What to produce | Would you please repeat exactly the entries below, starting at the line with "Task: Click the info icon beside ¥3,752 price" and ending at the line with "This screenshot has height=290, width=386.", and nothing outside that range? Leave out the pictures.

** Opening Extracted information block **

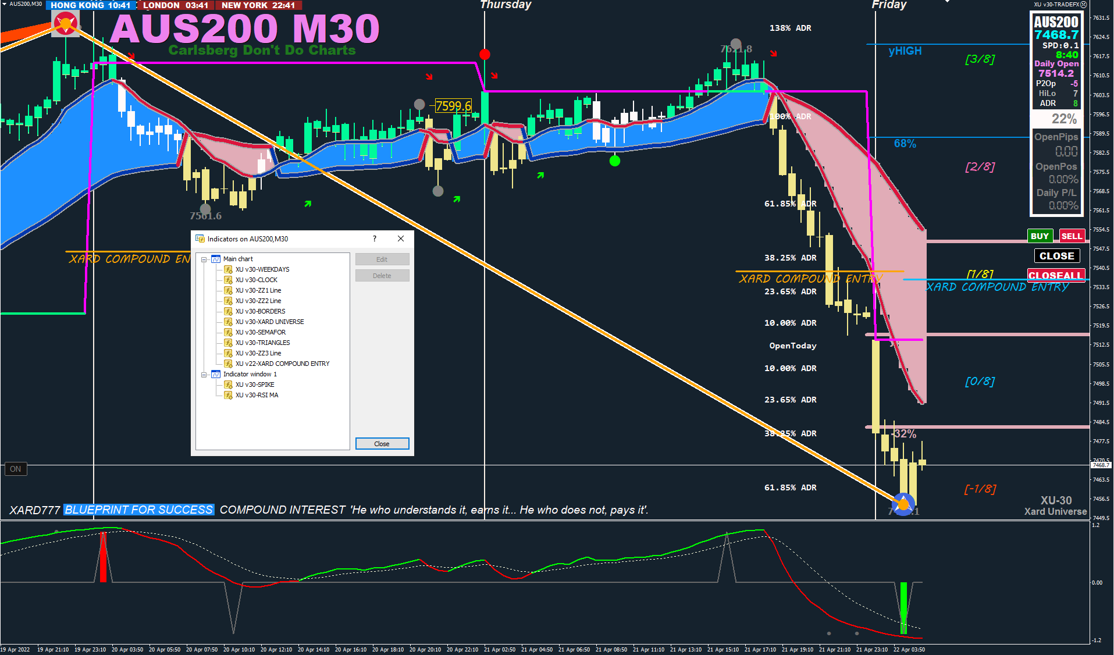Click the XU v30-SEMAFOR indicator icon
The image size is (1114, 655).
coord(229,332)
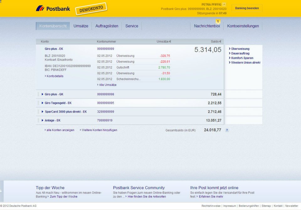Click Weitere Konten hinzufügen link
301x210 pixels.
98,130
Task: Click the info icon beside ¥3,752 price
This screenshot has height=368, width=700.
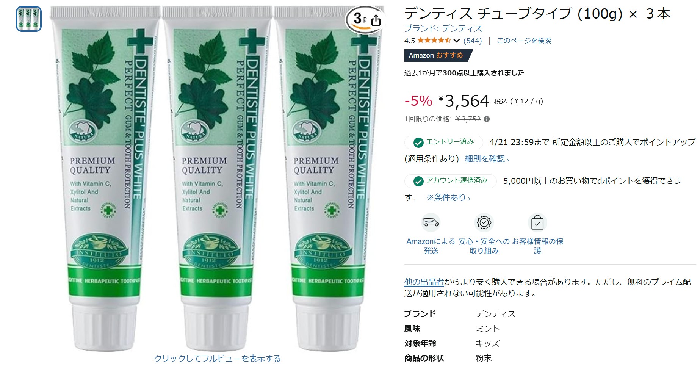Action: tap(487, 119)
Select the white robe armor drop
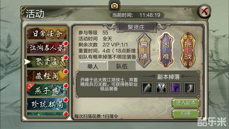 (161, 88)
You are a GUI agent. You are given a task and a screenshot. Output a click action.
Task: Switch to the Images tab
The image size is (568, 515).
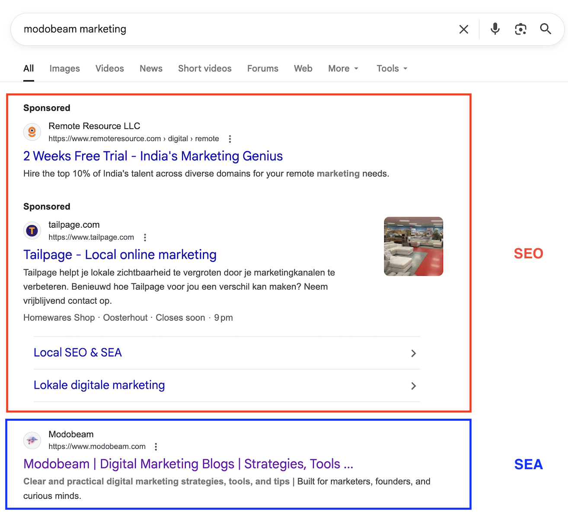tap(64, 68)
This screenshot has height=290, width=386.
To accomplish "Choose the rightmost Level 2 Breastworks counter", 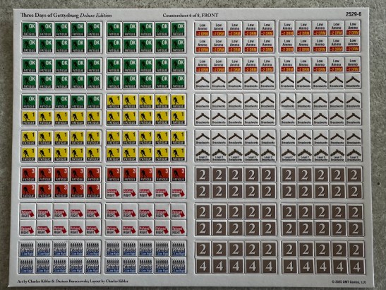I will [x=354, y=154].
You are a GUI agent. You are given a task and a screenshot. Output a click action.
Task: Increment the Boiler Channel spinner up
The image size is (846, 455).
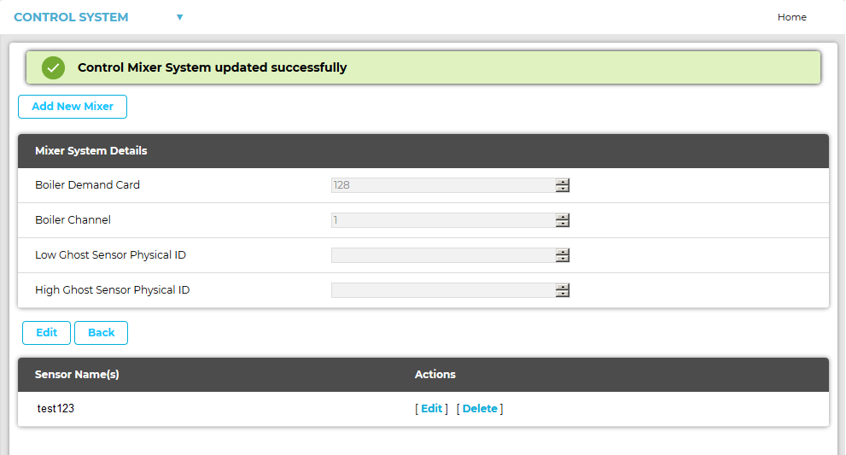click(563, 217)
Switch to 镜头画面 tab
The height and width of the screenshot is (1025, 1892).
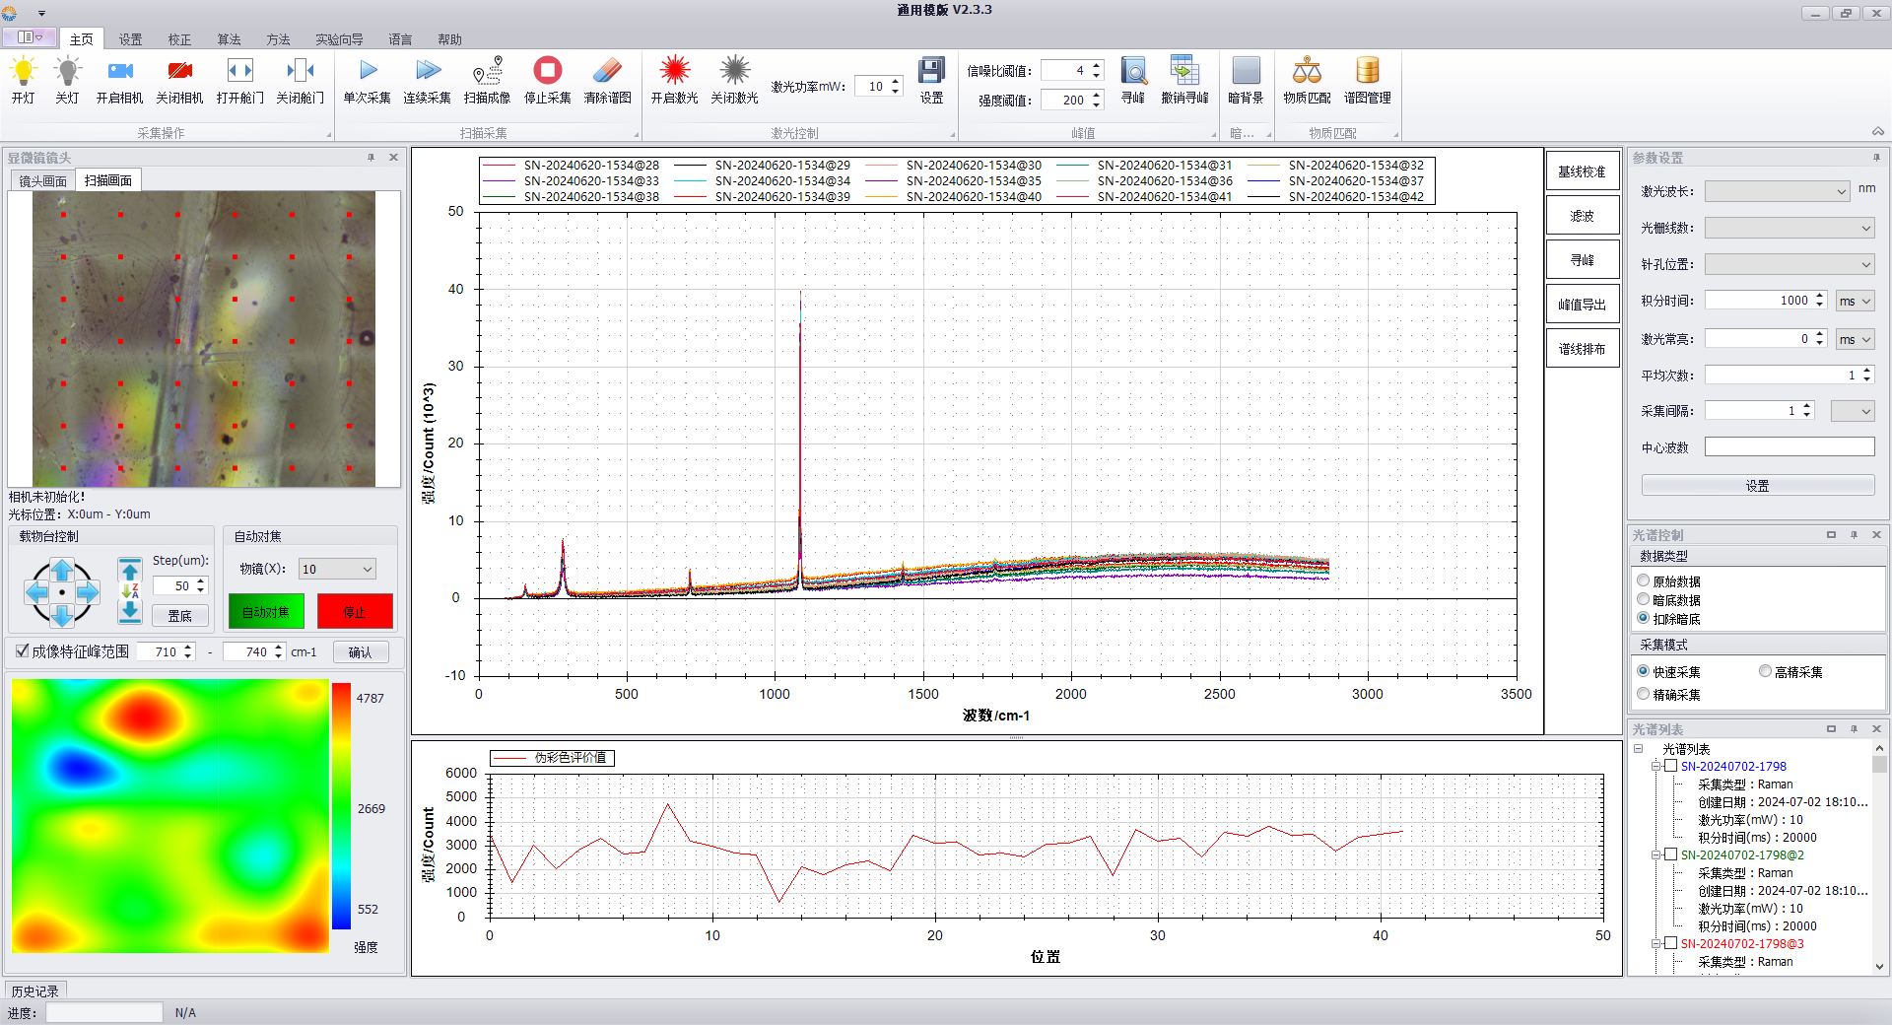43,180
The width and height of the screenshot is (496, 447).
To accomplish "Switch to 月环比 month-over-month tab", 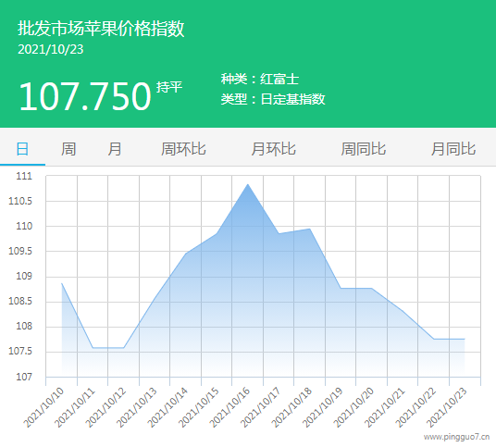I will click(273, 149).
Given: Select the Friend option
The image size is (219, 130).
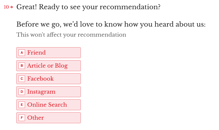Looking at the screenshot, I should click(48, 53).
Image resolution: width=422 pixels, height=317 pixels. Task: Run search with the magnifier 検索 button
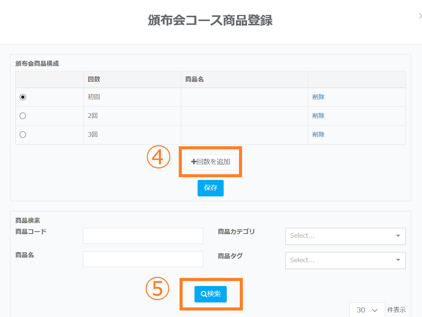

** Closing Extracted information block **

Result of this exercise |
Task: Click the info icon beside ¥3,752 price
This screenshot has height=368, width=700.
Action: tap(487, 119)
Select the white robe armor drop
 (161, 88)
You are a GUI agent. You are given a task and a screenshot. Output a click action.
Task: Switch to the Images tab
The image size is (568, 515).
tap(64, 68)
This screenshot has height=290, width=386.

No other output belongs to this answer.